東南アジア各国政府は防疫のために工場稼動を中止させたほか、職員らに接種するワクチンを企業が直接購入するよう要求している。日本企業も状況は似ている。トヨタ自動車やホンダなどはマレーシアやタイでの工場稼動を中止した。

 サムスン電子のスマートフォン主力工場が位置するベトナムのバクニン省は、今月2日から地域内労働者の出勤を中断する措置を取ることにした。北部工業地帯でインドと英国の変異ウイルスの特性が混ざった新しい変異ウイルスが発見されたためだ。





 ベトナムは昨年まで新型コロナ防疫に善戦したという評価を受けていたが、今年4月末から感染者が急増した。国際統計サイトの「Worldometer」によると、今月1日基準のベトナムにおける新型コロナの累積感染者は7321人、死亡者は47人と集計された。感染者のうちの半分以上はこの1か月間で新たに感染した。
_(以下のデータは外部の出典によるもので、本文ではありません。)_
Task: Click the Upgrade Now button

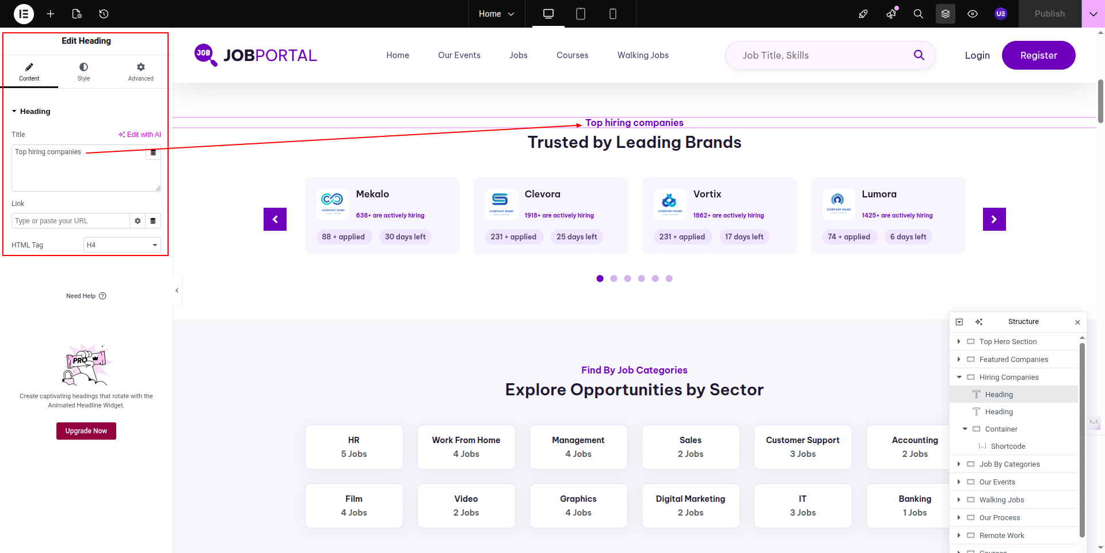Action: pos(86,431)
 職員の出勤までストップしている状況で、ベトナム防疫当局は現地に進出した韓国企業に職員用ワクチンを直接購入するよう要求している。ベトナム北部バクニン省の産業団地管理委員長は「政府は企業が労働者のためのワクチンを求めるよう督励している」と述べたが、本音は従業員のためのワクチンを企業が代わりに求めるということだ。

 これは、ベトナム政府が十分なワクチンを確保できていないためと分析される。ベトナム保健省によると、ベトナムでワクチンの接種を1回以上受けた人は全人口の1%である100万人余りに過ぎない。また、2回目の接種まで終えた人は約2万8500人に過ぎない。

 東南アジアに進出した日本企業も状況は同じだ。日経によると、マレーシアに進出して年間5万台の自動車を生産するトヨタ自動車は今月1日から現地生産や販売を全て中止することを決めた。この2週間で新規感染者数が2倍近く増えたことで、マレーシア政府が今月14日まで全国封鎖令の発令に踏み切ったためだ。マレーシアでは最近、新型コロナウイルスが急速に広がっている。先月29日には9020人の新規感染者が発生し、史上最多数を記録するなど、スピードだけを見ればインドを上回っているという評価だ。